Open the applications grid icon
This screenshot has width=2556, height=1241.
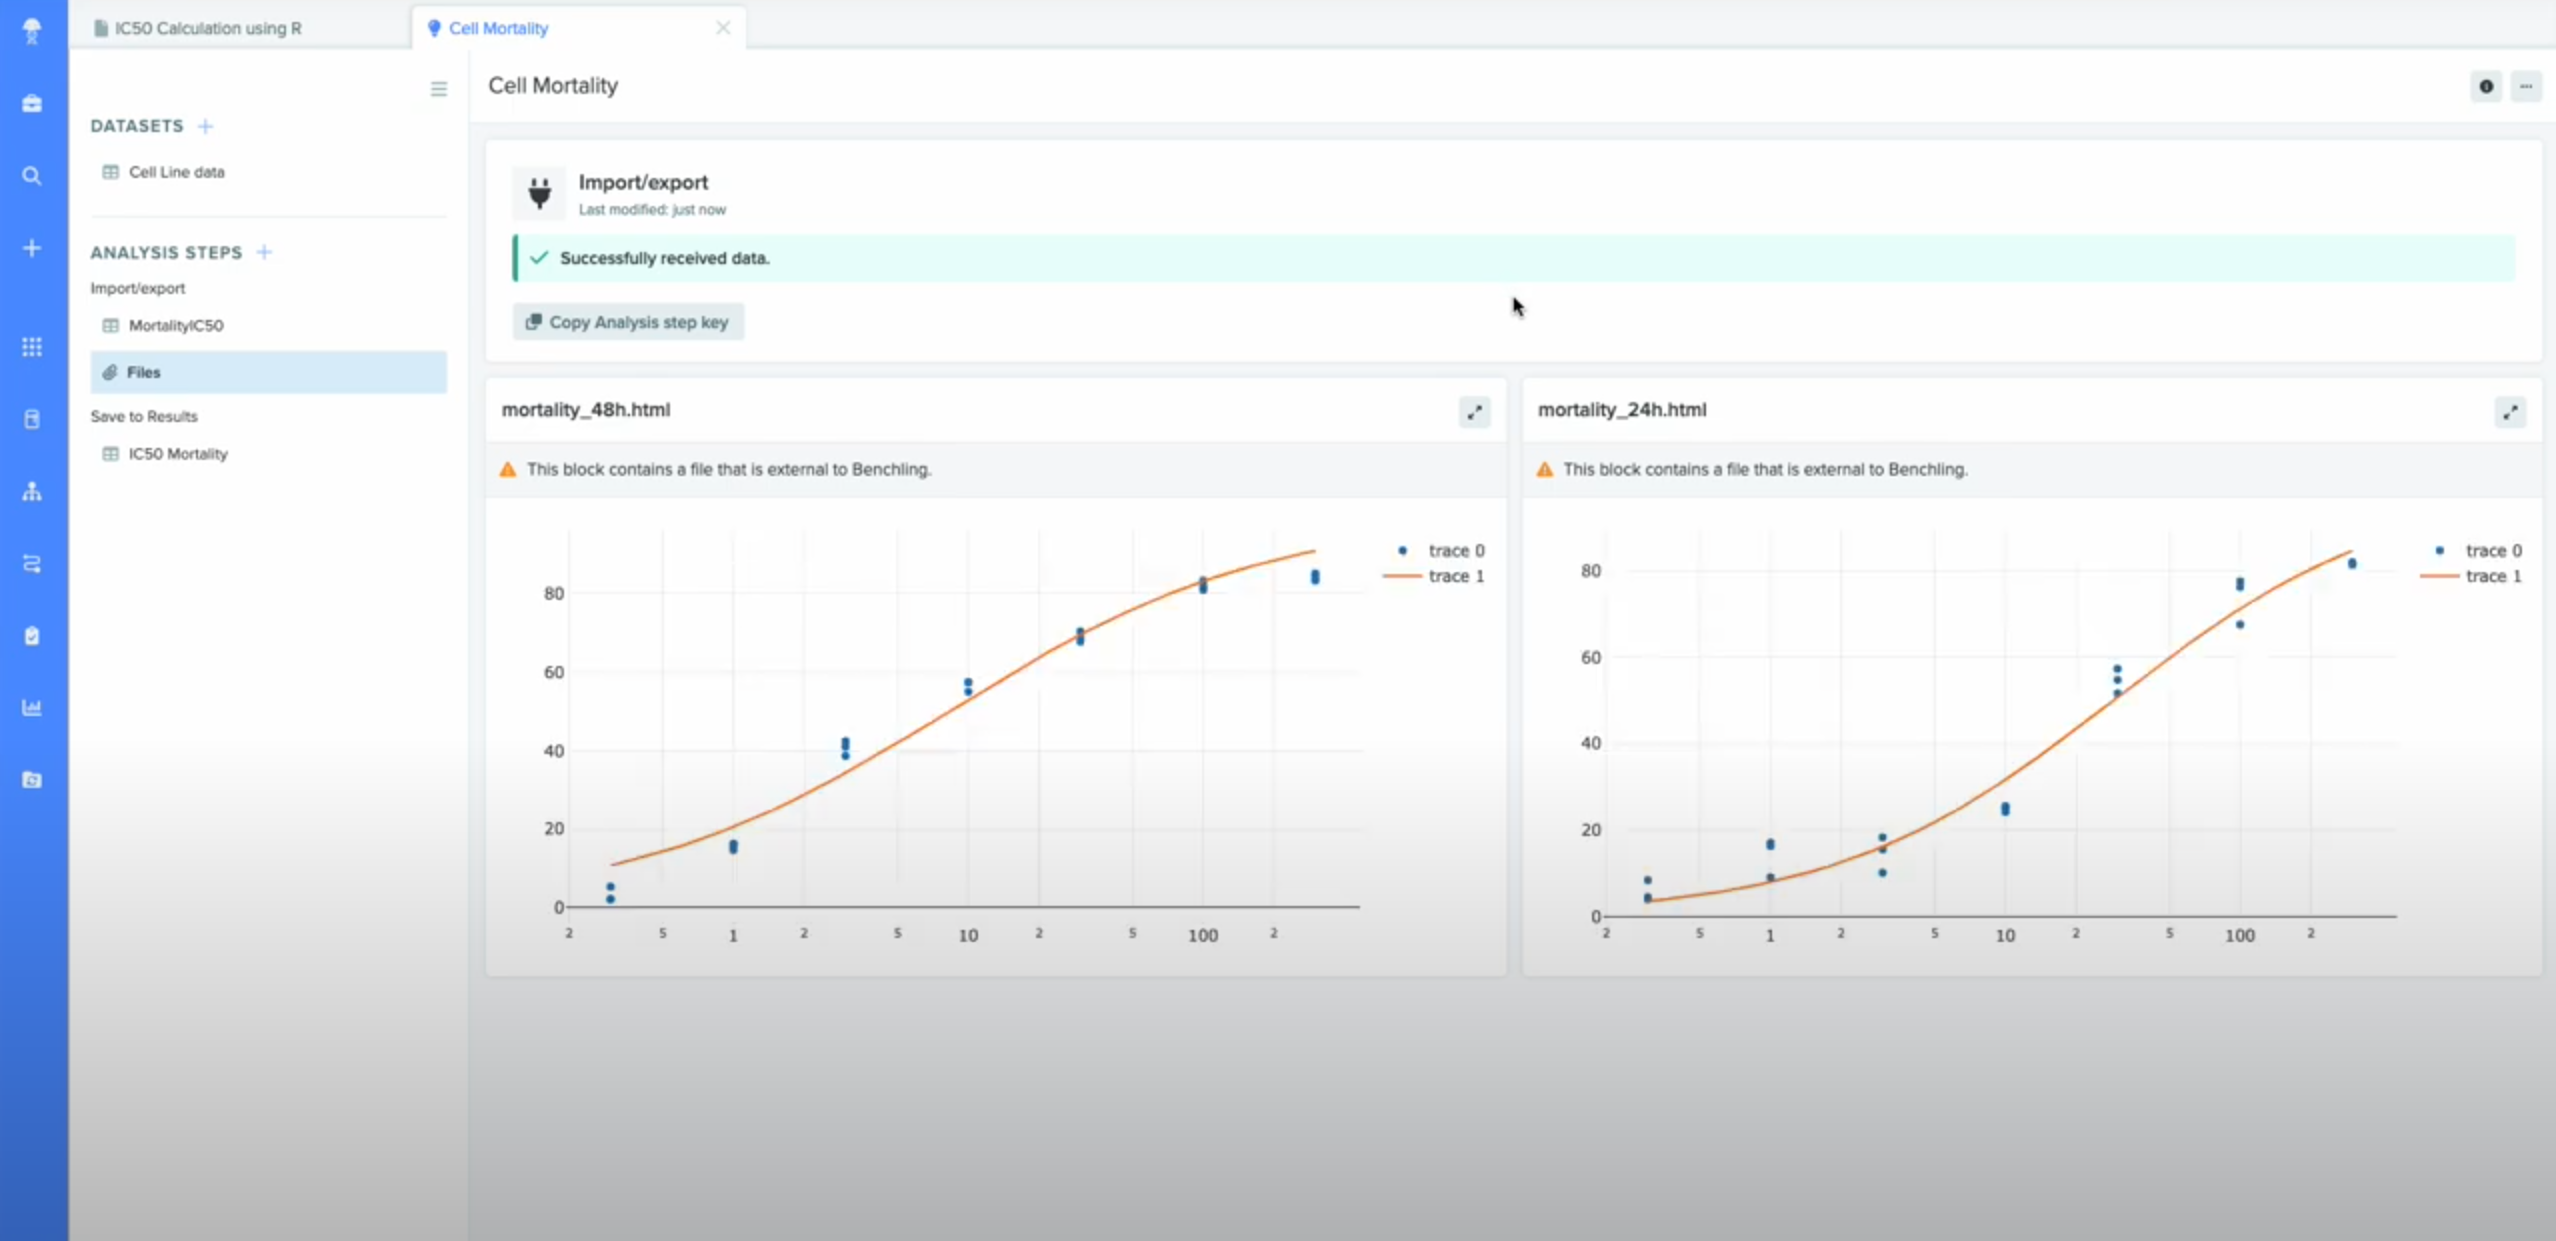tap(32, 347)
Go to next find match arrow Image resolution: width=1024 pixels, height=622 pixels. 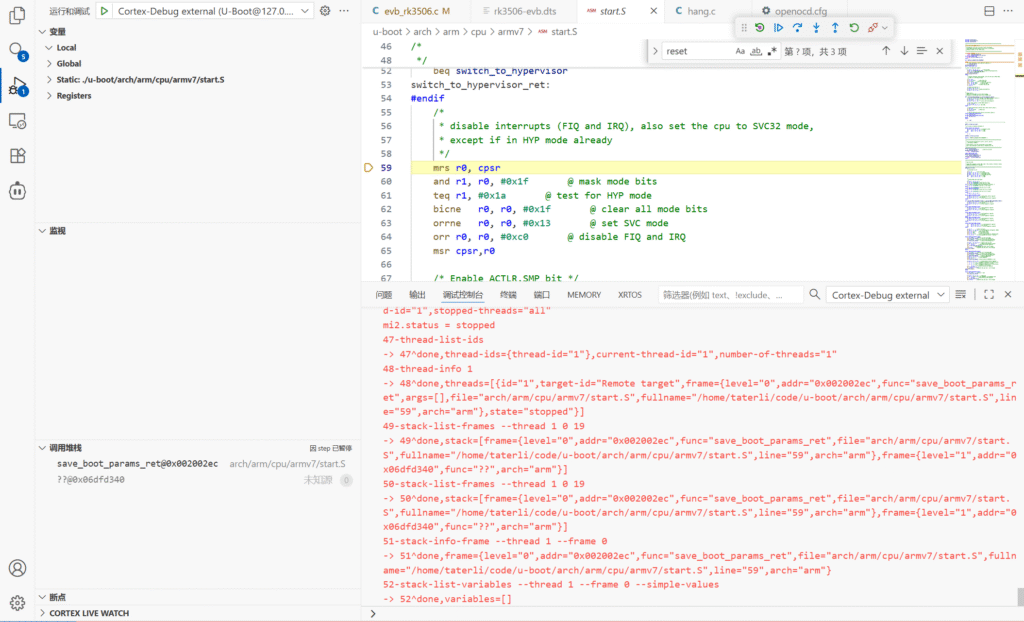click(x=904, y=51)
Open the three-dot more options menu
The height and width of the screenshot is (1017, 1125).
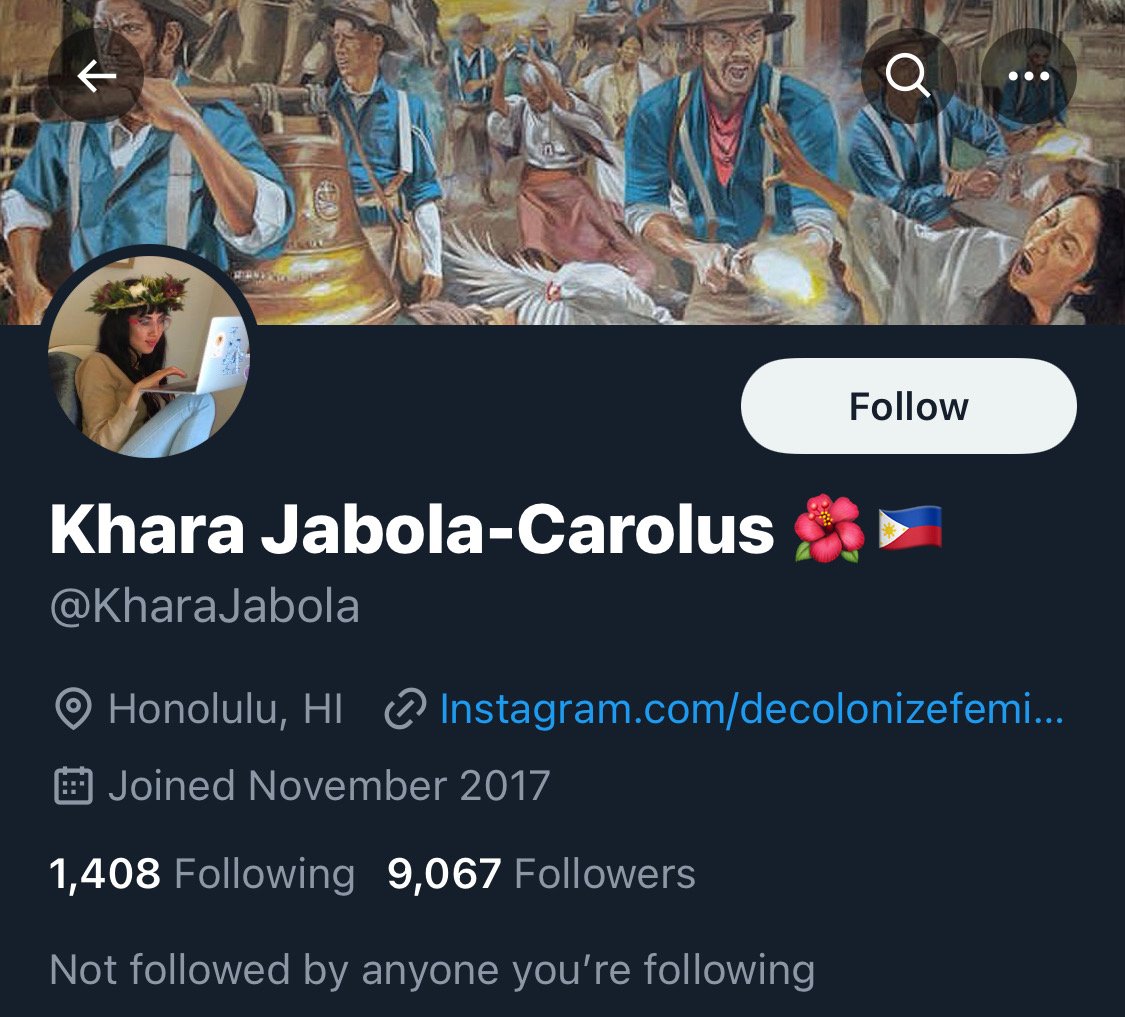tap(1028, 76)
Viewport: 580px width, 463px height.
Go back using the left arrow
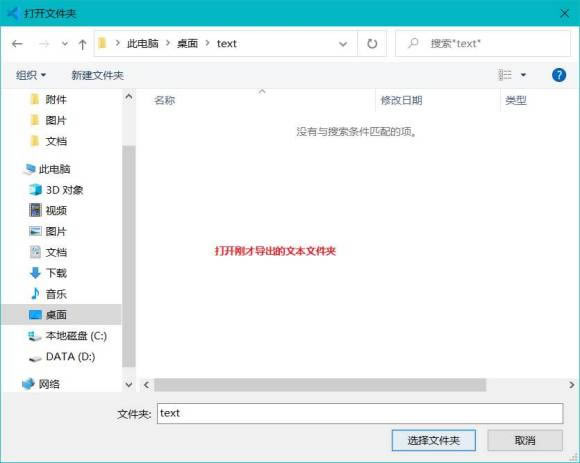coord(17,44)
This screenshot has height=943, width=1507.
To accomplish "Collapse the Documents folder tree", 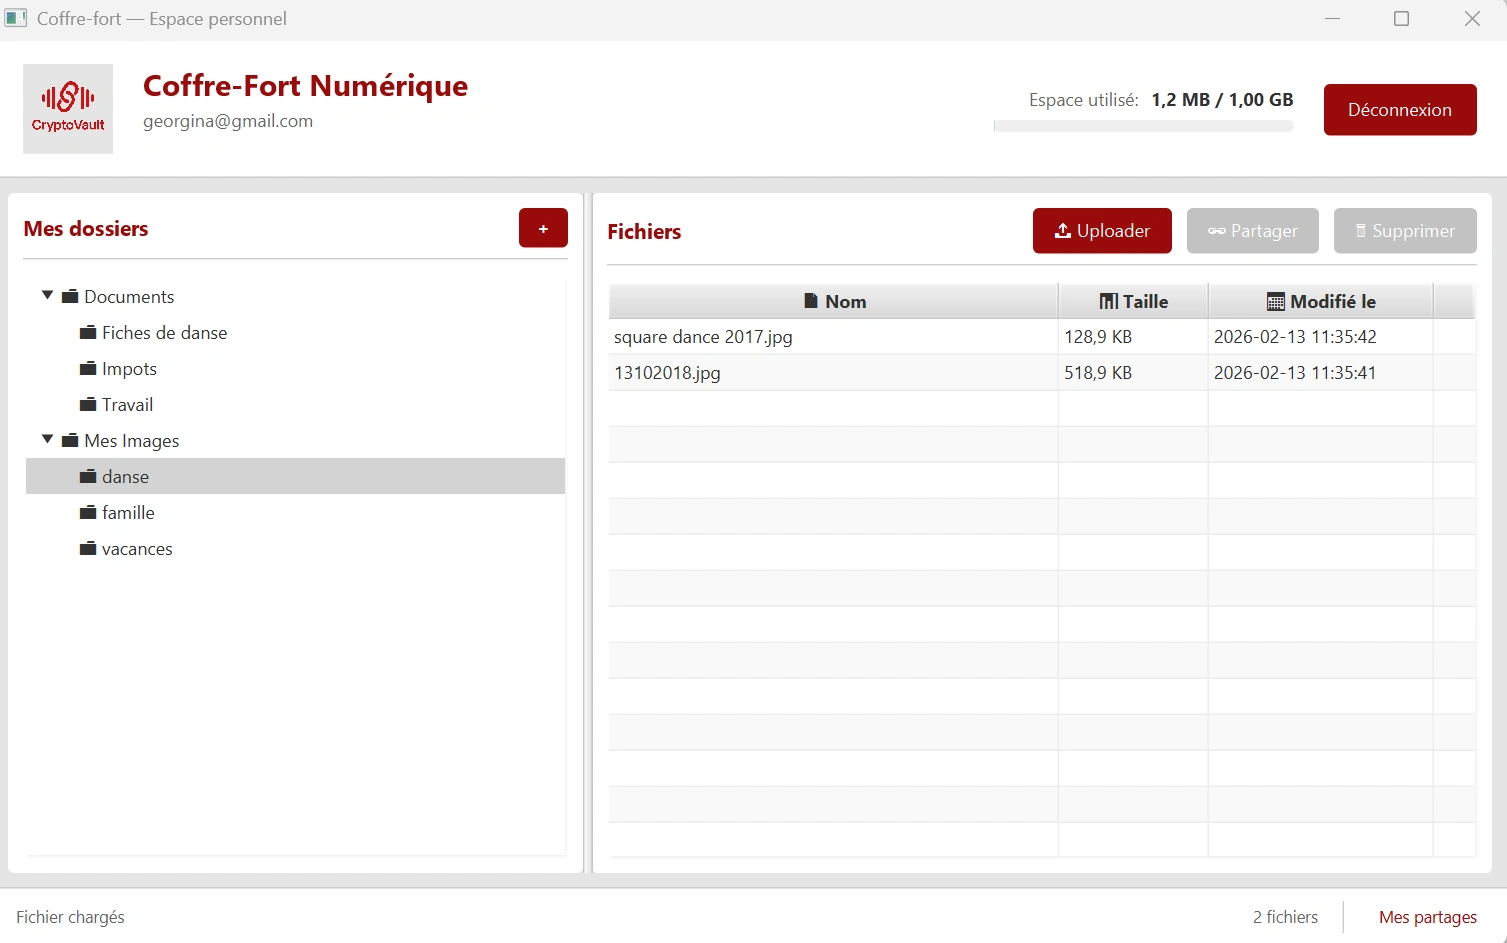I will [46, 294].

# To do:
Can you pull out each line above that contains the string "screenshot" and copy it in full?

# Written response:
This screenshot has width=2556, height=1241.
The height and width of the screenshot is (1017, 1125).
This screenshot has height=943, width=1507.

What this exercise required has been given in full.